**YOUR INSTRUCTIONS:**
Among the lines below, a stretch begins at the one with "Toggle the BOLL" and ends at the one with "Insert an image". Repeat that stretch exactly, ends included.

[Stored dataset items]
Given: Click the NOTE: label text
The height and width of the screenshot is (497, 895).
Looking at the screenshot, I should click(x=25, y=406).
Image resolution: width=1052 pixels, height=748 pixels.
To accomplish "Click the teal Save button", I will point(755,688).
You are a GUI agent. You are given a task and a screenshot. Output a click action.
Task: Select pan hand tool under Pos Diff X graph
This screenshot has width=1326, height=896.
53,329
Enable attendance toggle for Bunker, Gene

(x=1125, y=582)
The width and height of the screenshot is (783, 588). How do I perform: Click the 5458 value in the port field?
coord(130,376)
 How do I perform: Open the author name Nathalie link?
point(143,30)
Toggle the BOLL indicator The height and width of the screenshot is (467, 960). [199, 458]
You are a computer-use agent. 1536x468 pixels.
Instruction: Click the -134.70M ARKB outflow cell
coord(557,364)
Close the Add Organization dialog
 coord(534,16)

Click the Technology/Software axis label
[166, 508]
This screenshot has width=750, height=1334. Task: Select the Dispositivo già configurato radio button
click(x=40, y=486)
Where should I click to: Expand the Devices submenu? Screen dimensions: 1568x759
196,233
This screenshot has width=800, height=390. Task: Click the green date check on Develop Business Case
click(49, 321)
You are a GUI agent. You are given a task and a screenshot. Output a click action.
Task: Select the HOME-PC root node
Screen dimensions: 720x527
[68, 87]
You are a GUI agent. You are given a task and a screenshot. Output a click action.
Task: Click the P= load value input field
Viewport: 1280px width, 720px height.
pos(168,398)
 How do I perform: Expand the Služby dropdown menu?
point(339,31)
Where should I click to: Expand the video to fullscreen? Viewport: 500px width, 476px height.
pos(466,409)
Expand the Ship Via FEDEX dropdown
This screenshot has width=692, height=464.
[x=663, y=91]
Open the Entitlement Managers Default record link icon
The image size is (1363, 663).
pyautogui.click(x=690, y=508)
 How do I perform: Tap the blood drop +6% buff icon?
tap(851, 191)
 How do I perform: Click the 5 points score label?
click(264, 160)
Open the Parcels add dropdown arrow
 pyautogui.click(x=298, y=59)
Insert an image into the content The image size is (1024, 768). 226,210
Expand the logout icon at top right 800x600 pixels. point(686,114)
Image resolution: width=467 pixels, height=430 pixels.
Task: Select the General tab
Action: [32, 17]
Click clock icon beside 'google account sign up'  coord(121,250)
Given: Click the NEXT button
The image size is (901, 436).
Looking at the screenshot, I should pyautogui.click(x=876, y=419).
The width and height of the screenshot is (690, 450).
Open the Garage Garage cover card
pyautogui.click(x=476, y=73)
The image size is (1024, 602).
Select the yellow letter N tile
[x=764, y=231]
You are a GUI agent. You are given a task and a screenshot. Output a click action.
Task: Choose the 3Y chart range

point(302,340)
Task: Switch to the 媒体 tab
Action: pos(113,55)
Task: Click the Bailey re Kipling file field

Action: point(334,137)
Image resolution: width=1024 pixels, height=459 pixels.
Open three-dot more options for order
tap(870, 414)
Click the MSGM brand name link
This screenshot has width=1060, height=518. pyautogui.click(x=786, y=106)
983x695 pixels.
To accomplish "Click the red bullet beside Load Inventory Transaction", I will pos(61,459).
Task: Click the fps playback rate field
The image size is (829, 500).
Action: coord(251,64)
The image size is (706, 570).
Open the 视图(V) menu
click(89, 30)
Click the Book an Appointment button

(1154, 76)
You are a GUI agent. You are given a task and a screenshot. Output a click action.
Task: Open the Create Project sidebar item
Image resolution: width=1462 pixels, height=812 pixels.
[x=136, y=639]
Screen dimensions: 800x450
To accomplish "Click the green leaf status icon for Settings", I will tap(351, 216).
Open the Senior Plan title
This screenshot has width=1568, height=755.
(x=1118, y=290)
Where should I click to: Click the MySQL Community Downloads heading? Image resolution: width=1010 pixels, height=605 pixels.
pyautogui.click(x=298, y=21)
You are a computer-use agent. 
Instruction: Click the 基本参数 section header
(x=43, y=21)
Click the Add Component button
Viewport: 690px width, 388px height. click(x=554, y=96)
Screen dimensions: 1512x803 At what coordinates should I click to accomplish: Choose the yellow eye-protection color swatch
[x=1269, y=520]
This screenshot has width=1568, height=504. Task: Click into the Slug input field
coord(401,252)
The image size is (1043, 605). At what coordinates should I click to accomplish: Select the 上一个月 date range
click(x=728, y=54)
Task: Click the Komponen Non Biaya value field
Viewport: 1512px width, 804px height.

**TASK RESPONSE:**
Toggle the BOLL indicator The height and width of the screenshot is (467, 960). [199, 458]
You are a computer-use agent. 1536x468 pixels.
Instruction: Click the -134.70M ARKB outflow cell
coord(557,364)
Close the Add Organization dialog
 coord(534,16)

Click the Technology/Software axis label
[166, 508]
This screenshot has width=750, height=1334. Task: Select the Dispositivo già configurato radio button
click(x=40, y=486)
Where should I click to: Expand the Devices submenu? Screen dimensions: 1568x759
196,233
This screenshot has width=800, height=390. Task: Click the green date check on Develop Business Case
click(49, 321)
You are a GUI agent. You are given a task and a screenshot. Output a click action.
Task: Select the HOME-PC root node
Screen dimensions: 720x527
[68, 87]
You are a GUI agent. You are given a task and a screenshot. Output a click action.
Task: Click the P= load value input field
Viewport: 1280px width, 720px height.
pos(168,398)
 How do I perform: Expand the Služby dropdown menu?
point(339,31)
Where should I click to: Expand the video to fullscreen? Viewport: 500px width, 476px height.
pos(466,409)
Expand the Ship Via FEDEX dropdown
This screenshot has width=692, height=464.
[x=663, y=91]
Open the Entitlement Managers Default record link icon
The image size is (1363, 663).
pyautogui.click(x=690, y=508)
 How do I perform: Tap the blood drop +6% buff icon?
tap(851, 191)
 How do I perform: Click the 5 points score label?
click(264, 160)
Open the Parcels add dropdown arrow
 pyautogui.click(x=298, y=59)
Insert an image into the content The image size is (1024, 768). 226,210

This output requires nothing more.